Items on finding words and elements
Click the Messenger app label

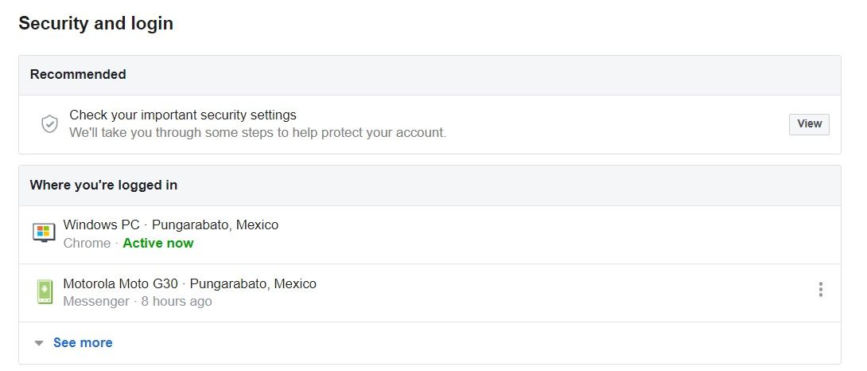coord(95,302)
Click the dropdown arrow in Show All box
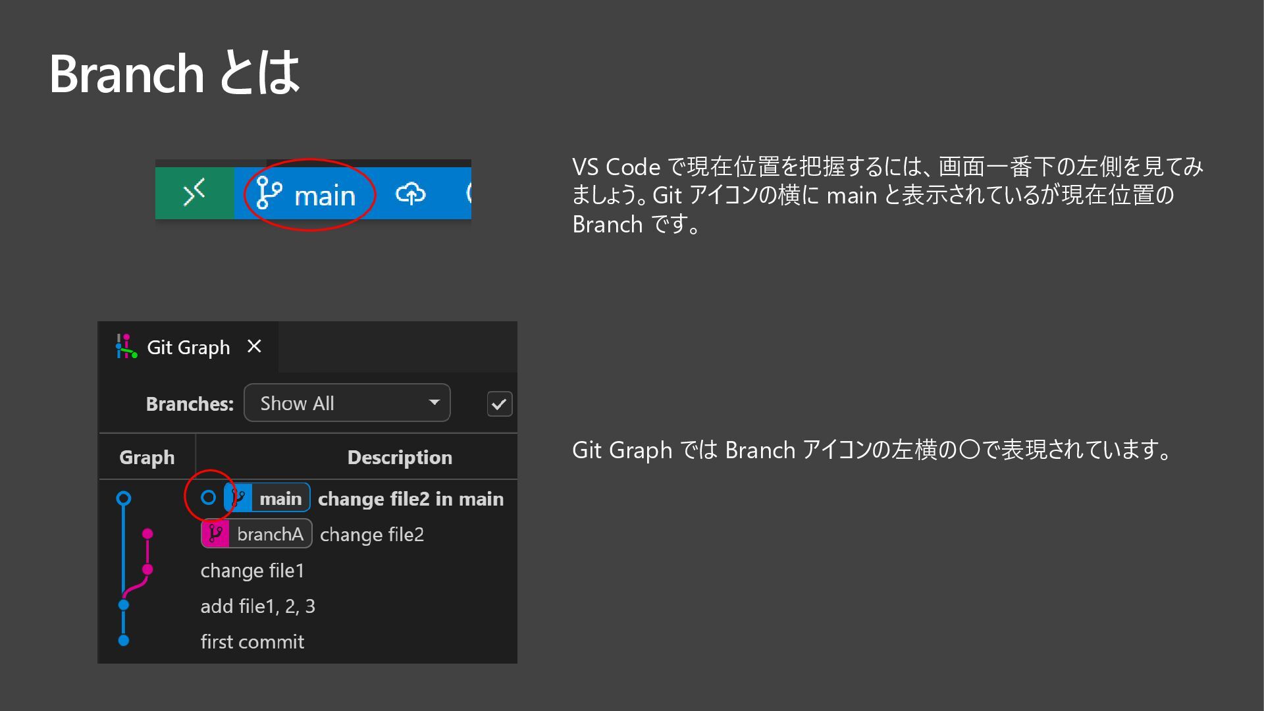The height and width of the screenshot is (711, 1264). tap(434, 402)
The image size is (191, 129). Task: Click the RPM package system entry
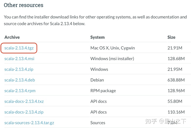[x=103, y=91]
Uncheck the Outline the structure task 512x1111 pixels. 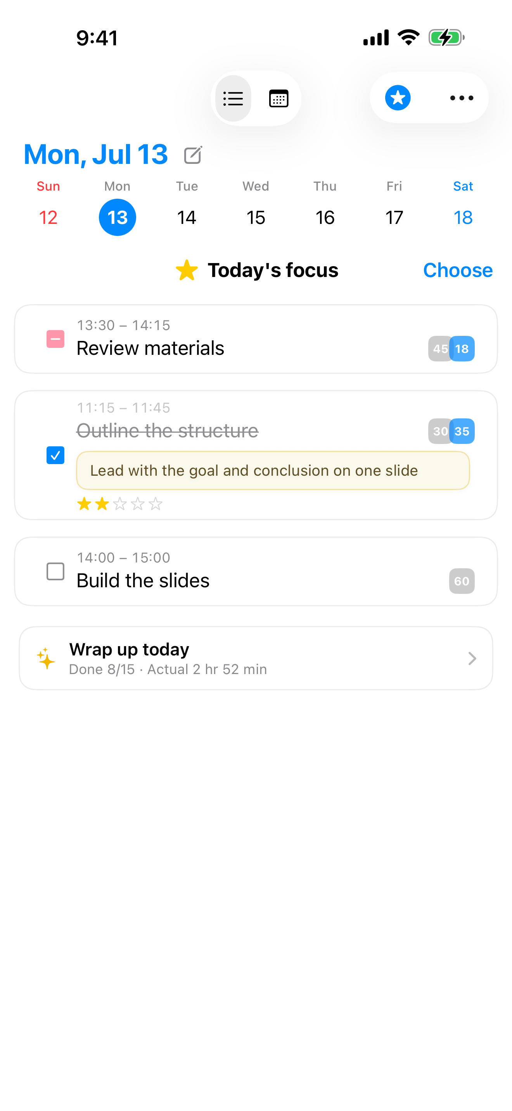point(55,455)
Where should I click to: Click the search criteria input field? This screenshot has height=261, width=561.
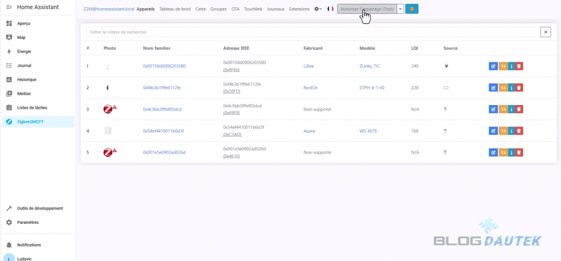coord(312,32)
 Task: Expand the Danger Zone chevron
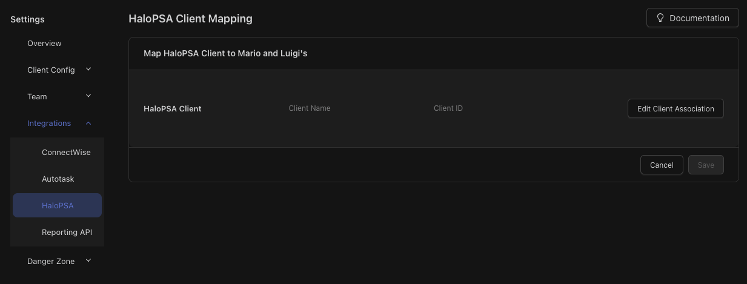88,261
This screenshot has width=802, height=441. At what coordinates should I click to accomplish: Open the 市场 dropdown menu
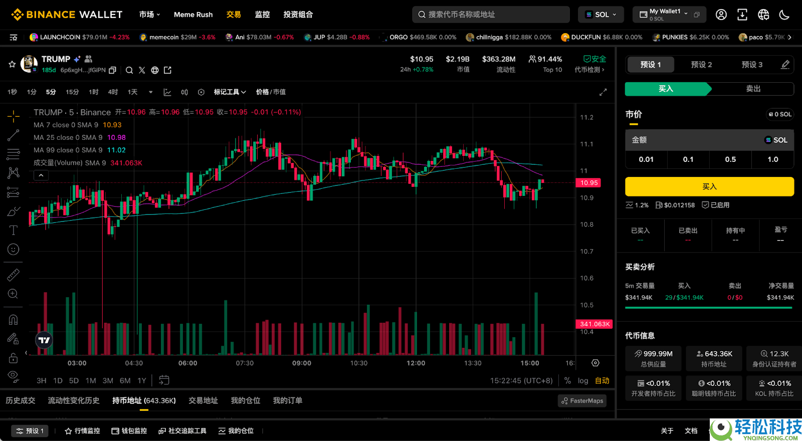tap(149, 15)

## INSTRUCTIONS TO FOLLOW:
Rewrite everything from the line containing "This screenshot has width=802, height=441." down to the end of the items, keeping all the wording and shifting every coordinate in the answers up by 35. Leave the pictures out.

## RESPONSE:
This screenshot has width=802, height=441. At what coordinates should I click to accomplish: Open the 市场 dropdown menu
tap(184, 50)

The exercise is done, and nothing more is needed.